Common IRB services include, but are not limited to:
- IRB Reviews
- Initial review of the research protocol, investigator/site qualifications, informed consent plan and documentation, and subject recruitment materials
- Continuing/annual protocol review (regulatory requirement) for subsequent years of the project
- "Periodic" review of any incident reports (e.g., Adverse Events or ORIOs), as they are filed
- Amendments/modifications - changes to the study that require IRB review
- Administrative Services - letters, study changes not requiring IRB review, etc.
- Site/Project Closeout - review of the final status report, resolution of outstanding issues
- Other - services as applicable to the project, e.g., foreign language translation, etc.
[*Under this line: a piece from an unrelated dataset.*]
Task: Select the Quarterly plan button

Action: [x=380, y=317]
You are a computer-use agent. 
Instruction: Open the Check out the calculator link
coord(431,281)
Factors that impact the budget for sIRB services include the number of performance sites, level of risk to the subjects and/or institution, duration of the study, and more. See the External sIRB fee schedule -sample for an example.
The principal investigator is not authorized to sign the negotiated service agreement with the external IRB. As a financial transaction, the agreement must be signed by an authorized official from U-M Procurement Services and may require approval from the U-M Regents.
Always contact your U-M IRB to determine sIRB requirements prior to submitting funding proposals for multi-site, non-exempt human subjects research.